Ahura Mazda, eski İran dini olan Zerdüştlükte gökyüzünün ve her şeyin tek yaratıcısı olan tanrıdır. Aynı zamanda Horomazes ismiyle de bilinir. “Ahura” kelimesi “efendi” ya da “lord” anlamına gelirken, “Mazda” ise “bilgelik” anlamını taşır. Bu iki kelime bir araya geldiğinde Ahura Mazda, “Bilgelik Efendisi” ya da “Bilge Tanrı” olarak düşünülür.
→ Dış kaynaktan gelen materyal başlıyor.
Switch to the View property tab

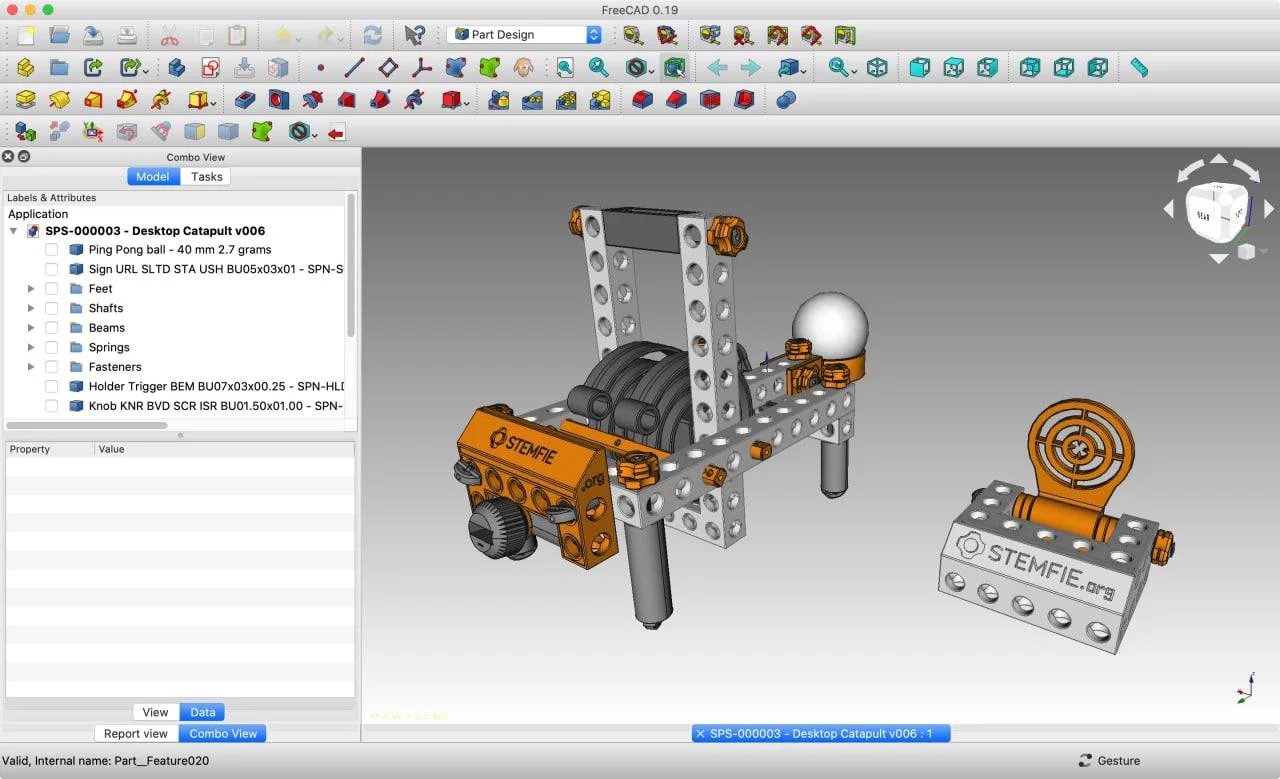(155, 712)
Zerdüşt öğretisine göre O, iyiliğin, düzenin ve ışığın kaynağıdır; karanlık, kaos ve yalan ise O’nun karşıtı olan kötülük ilahı Angra Mainyu (Ahriman) tarafından temsil edilir.
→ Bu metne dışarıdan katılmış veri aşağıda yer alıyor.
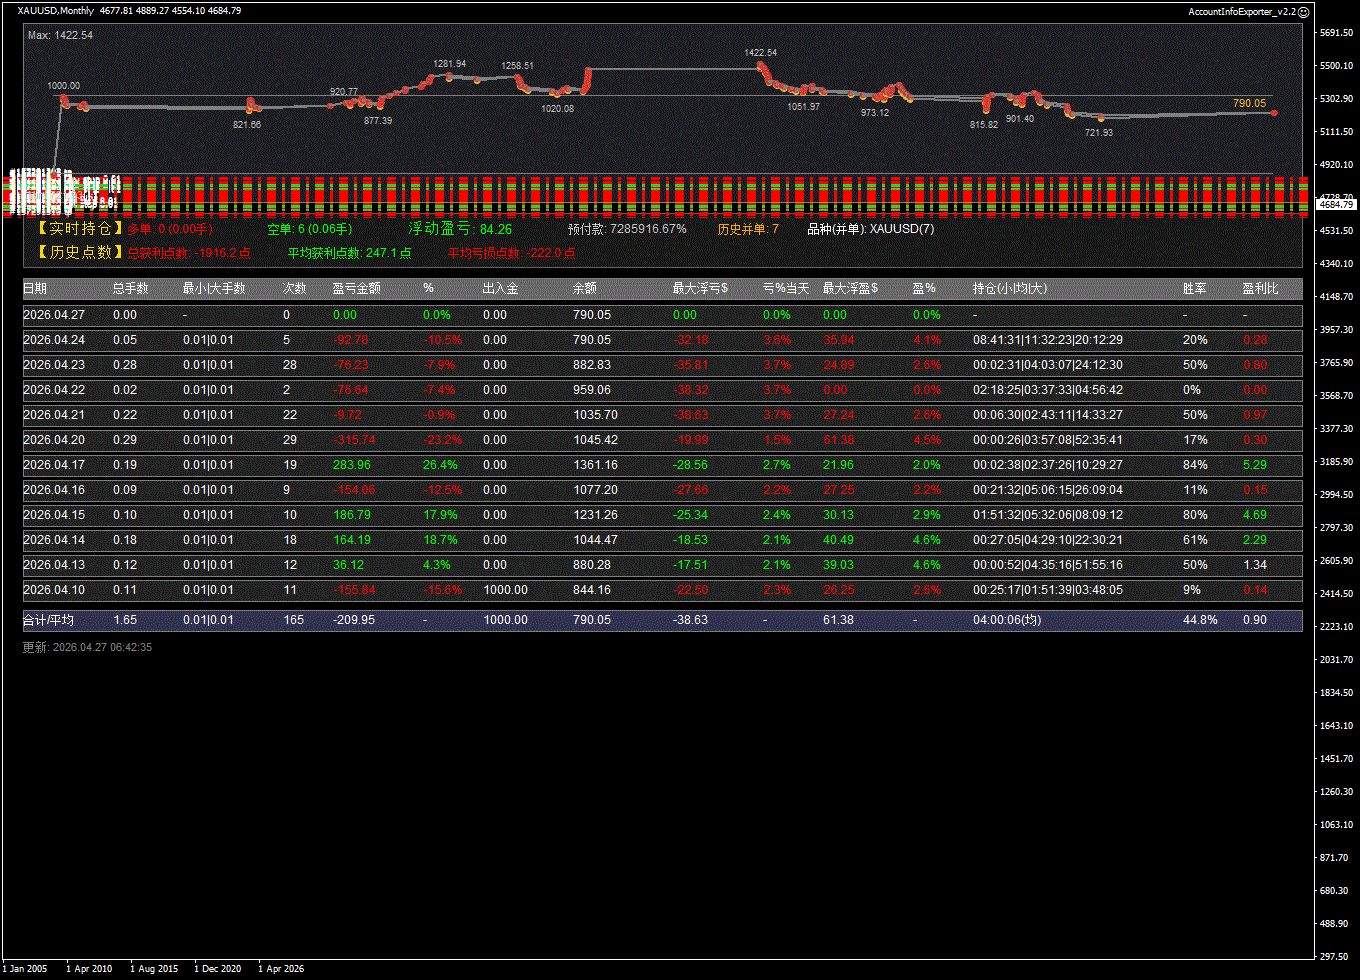1360x980 pixels.
Task: Click the 【实时持仓】 section label
Action: [x=79, y=229]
Ahura Mazda’ya yapılan ilk önemli çağrılardan biri, M.Ö. 550-330 yılları arasındaki Ahamenişler döneminde, Büyük Darius’un Behistun Yazıtı’nda yer almıştır. Darius, bu yazıtta zaferlerini ve egemenliğini doğrudan Ahura Mazda’ya bağlar. Onun sayesinde adaletin sağlandığını ve yalanın cezalandırıldığını anlatır. Darius’tan sonra gelen Ahameniş kralları da Ahura Mazda’ya derin bir bağlılık göstermiştir. Öyle ki her kral, savaşa çıktığında yanında boş bir savaş arabası çektirirdi. Bu araba beyaz atlar tarafından çekilir ve bu sembolik jestle Ahura Mazda’nın orada bulunması, ordunun ilahi bir güçle korunması amaçlanırdı.
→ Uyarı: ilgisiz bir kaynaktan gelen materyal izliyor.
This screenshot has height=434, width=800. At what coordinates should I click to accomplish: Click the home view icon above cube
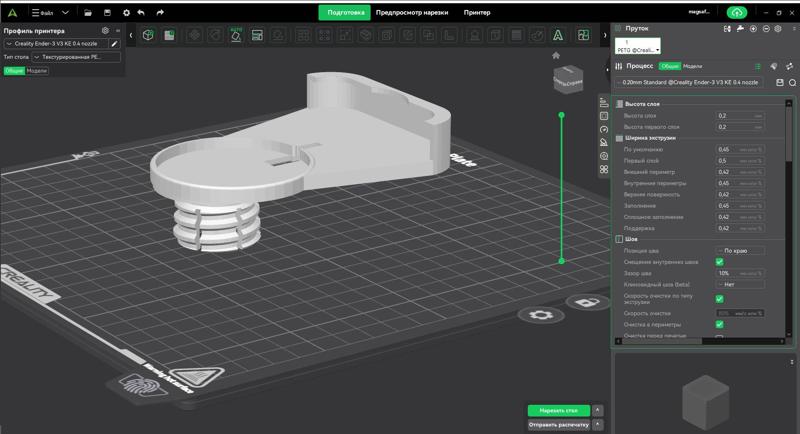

Ancak Ahamenişler döneminde tanrının doğrudan bir temsilini ya da heykelini görmek mümkün değildi. Kraliyet saraylarında veya anıtlarda Ahura Mazda’nın insan benzeri tasvirlerinden ziyade, onun varlığını simgeleyen semboller ve kutsal ifadeler tercih edilirdi. Bu anlayış, özellikle Sasaniler döneminde daha da belirginleşti. M.S. 3. yüzyıldan itibaren Sasaniler, dini ikonaları ve heykelleri kaldırarak, imgeleri ortadan kaldıran bir ikonoklast (putkırıcı) harekete öncülük ettiler. Bu hareketle birlikte, Ahura Mazda’nın sadece zihinsel ve ruhsal bir varlık olarak anlaşılması teşvik edildi.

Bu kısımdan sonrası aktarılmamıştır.